# I am a Grandma



## sweetgoats (Oct 18, 2007)

I have been gone for a bit because one I went to California to meet my new Grand daughter. She is the first Grand child of ours and we are so excited. Then I had to have foot surgery for the third time on this one foot. That was the 10th and I will not be able to walk on it until about October 9th. Not fun at all.

















My self and husband Grandma and Grand Pa. Making her a Bronco Fan


----------



## Chadwick (Jan 24, 2014)

Awesome congrats on the new family member!

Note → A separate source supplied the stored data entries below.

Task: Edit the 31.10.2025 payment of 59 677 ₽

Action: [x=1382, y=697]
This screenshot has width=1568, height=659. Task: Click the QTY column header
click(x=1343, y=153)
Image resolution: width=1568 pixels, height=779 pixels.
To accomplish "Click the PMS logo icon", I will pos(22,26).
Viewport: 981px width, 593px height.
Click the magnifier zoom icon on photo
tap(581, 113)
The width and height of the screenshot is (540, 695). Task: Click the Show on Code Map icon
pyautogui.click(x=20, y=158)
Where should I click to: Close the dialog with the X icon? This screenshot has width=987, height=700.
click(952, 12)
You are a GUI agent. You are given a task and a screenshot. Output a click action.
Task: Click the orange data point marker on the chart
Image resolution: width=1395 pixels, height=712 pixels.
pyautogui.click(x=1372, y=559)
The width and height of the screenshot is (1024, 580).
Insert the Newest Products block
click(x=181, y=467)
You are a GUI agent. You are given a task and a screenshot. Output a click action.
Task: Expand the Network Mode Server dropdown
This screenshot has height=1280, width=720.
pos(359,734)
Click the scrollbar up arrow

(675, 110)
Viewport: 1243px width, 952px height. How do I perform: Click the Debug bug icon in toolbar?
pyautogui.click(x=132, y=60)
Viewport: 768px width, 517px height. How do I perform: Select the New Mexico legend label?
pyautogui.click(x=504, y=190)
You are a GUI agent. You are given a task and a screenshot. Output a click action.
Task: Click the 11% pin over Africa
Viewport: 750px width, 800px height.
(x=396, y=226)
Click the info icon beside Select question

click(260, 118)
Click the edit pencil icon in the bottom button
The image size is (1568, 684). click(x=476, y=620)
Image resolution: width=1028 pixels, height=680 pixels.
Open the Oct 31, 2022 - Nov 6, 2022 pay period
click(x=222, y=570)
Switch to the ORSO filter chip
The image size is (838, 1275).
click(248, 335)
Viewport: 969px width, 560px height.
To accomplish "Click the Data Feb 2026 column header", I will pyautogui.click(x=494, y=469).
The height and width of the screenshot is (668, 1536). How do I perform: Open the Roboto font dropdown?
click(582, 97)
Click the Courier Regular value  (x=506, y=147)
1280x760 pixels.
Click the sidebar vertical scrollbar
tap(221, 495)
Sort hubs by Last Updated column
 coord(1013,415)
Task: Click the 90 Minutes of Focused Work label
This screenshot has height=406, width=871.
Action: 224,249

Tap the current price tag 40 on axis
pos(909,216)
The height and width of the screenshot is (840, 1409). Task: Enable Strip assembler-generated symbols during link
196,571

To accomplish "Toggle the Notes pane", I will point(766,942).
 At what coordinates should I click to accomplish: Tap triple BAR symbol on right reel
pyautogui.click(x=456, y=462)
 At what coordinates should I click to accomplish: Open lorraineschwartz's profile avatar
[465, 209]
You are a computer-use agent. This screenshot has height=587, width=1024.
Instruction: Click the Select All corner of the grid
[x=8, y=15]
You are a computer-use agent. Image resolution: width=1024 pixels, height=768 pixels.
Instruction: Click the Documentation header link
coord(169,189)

Stinks on the foot though...


----------



## J.O.Y. Farm (Jan 10, 2012)

Oh my! Is she ever adorable!!  congrats on the newest member of your family!


----------



## nancy d (Oct 5, 2007)

Congrats Lori she is so sweet! Hope your foot heals quickly.


----------



## happybleats (Sep 12, 2010)

awe..congrats...how awesome..congrats...what a beautiful baby!!


----------



## sweetgoats (Oct 18, 2007)

Thank you all so much. I am so excited I just wish we were closer.


----------



## kccjer (Jan 27, 2012)

What a sweetie. I know you how you feel on not being close. ...mine are in NC


----------



## BlackWing_Farm (Sep 20, 2014)

Congratulations Lori! She's adorable!


----------



## KW Farms (Jun 21, 2008)

So sweet. Congratulations!


----------



## COgoatLover25 (Dec 23, 2013)

Adorable! Congrats ! :stars:


----------



## glndg (Feb 8, 2013)

Congratulations! Very sweet!


----------



## Goats Rock (Jun 20, 2011)

Congratulations on the new grandbaby! They are so much more fun
than kids are! I raised 4 kids, now I have 5 grandkids. I sure am 
having way more fun with the grandkids than I ever did with their parents! 
Good luck with the foot healing quickly!


----------



## ksalvagno (Oct 6, 2009)

Congratulations on your beautiful granddaughter!


----------



## toth boer goats (Jul 20, 2008)

Adorable, a big congrats


----------



## Trickyroo (Sep 26, 2012)

Aww, she is so adorable  Congratulations Lori :hug:


----------



## CritterCarnival (Sep 18, 2013)

Woo Hoo! Congratulations! Yeah, it is much more fun to be grandparents...you get to spoil them rotten then hand them back to mom and dad when they get fussy!! :ROFL:


----------



## ThreeHavens (Oct 20, 2011)

Beautiful baby! I hope your foot heals soon. :hug:


----------



## HoosierShadow (Apr 20, 2010)

Awww Congrats Lori! She's very adorable! I'm sorry you had to have foot surgery again  Prayers that you heal quickly and won't need surgery again!


----------



## Trickyroo (Sep 26, 2012)

Lori , how's your foot doing ? How many adorable things has your baby grand daughter done so far


----------